Le silence religieux qui accompagnait chaque mot de l'Esprit de Famille s'alourdit. Les Mirages les plus fardés, les plus emperruqués, ceux qui affichaient l'expression la plus emplie de dévotion, tournèrent leur visage fariné vers Thorn. Leur expression devint mauvaise, leur regard venimeux tandis qu'il s'approchait de l'estrade dressée au bout du jeu d'oie. Leur territoire. Il était aussi grand qu'ils étaient petits, aussi maigre qu'ils étaient gras, aussi sombre qu'ils étaient éclatants, aussi bâtard qu'ils étaient nobles. Mais pouvaient-ils faire autrement que de regarder cet infect et sinistre parvenu s'avancer vers Farouk et grappiller leurs privilèges ? Leur Seigneur était obnubilé par ce garçon depuis quelques semaines, presque autant qu'il l'était par sa favorite Berenilde. Il fallait être profondément naïf pour croire que cet intérêt soudain pour le neveu de sa courtisane sortait de nul part.
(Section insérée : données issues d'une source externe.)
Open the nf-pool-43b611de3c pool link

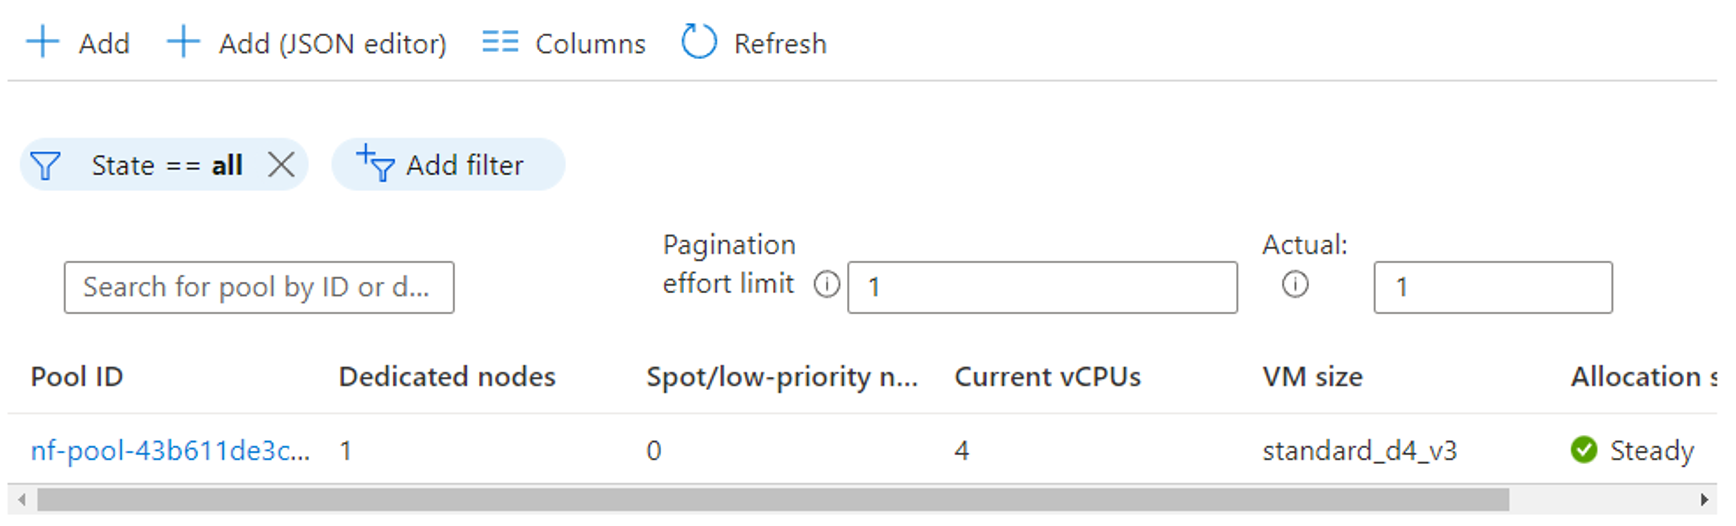click(x=170, y=450)
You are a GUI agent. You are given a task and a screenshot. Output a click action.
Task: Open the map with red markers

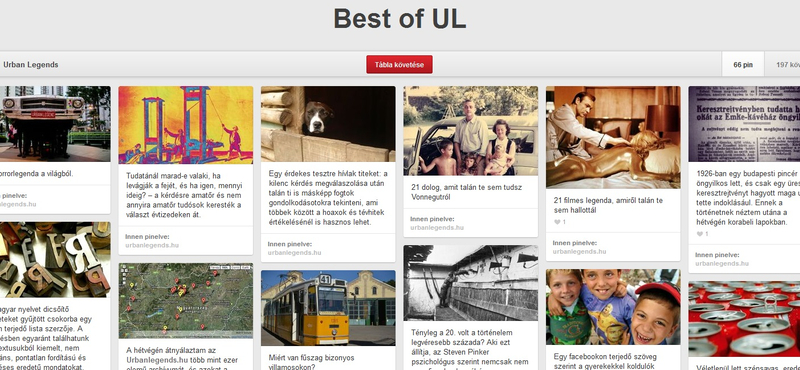tap(186, 301)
Mais le plus rageant était l'éternelle absence d'émotion sur le visage de cet insolent gamin. N'avait-il rien à faire de ce qu'ils pensaient de lui ?

Sur les dalles bicolores, Thorn avait l'impression d'être la tour noir d'un échiquier, se dirigeant vers le roi blanc. S'il gagnait toujours à ce jeu ennuyeux, cette fois pourtant il se laisserait prendre. Farouk, affalé dans son long manteau blanc, se redressa et abaissa sur Thorn son regard d'hiver.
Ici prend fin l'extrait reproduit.